*** Records for the exercise ***

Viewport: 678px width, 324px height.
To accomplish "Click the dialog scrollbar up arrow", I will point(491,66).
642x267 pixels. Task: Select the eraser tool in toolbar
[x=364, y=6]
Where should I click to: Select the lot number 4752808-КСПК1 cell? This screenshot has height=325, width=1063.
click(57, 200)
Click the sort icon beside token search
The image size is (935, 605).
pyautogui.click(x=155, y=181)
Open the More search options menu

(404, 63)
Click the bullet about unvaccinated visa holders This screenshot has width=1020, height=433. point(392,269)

*** End of Records for the exercise ***
*** Records for the exercise ***

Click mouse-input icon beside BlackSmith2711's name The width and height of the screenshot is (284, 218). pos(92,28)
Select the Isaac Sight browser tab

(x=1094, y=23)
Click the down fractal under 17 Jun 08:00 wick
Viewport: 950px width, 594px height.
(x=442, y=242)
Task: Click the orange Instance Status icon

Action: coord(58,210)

*** End of Records for the exercise ***
*** Records for the exercise ***

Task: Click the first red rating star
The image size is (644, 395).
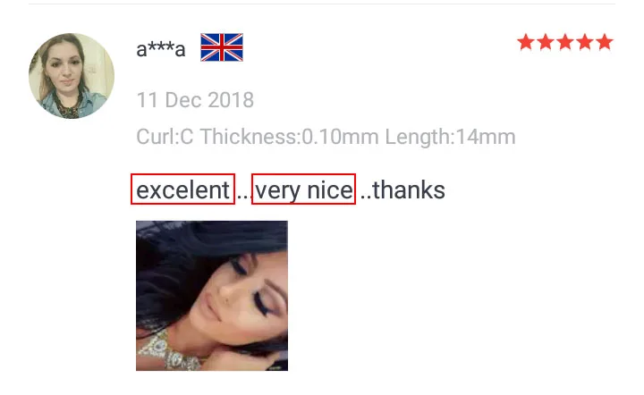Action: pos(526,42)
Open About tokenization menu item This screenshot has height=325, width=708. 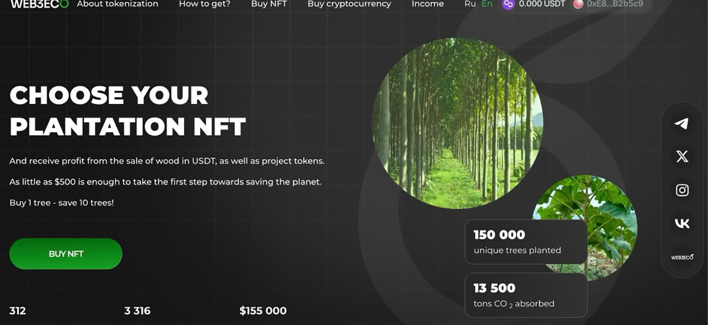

*** End of Records for the exercise ***

[Exercise aim]
Go line by line through the data, copying each one that contains the word "point".

[Task answer]
To accomplish "Click the dialog scrollbar up arrow", I will point(491,66).
Click the bullet about unvaccinated visa holders This screenshot has width=1020, height=433. point(392,269)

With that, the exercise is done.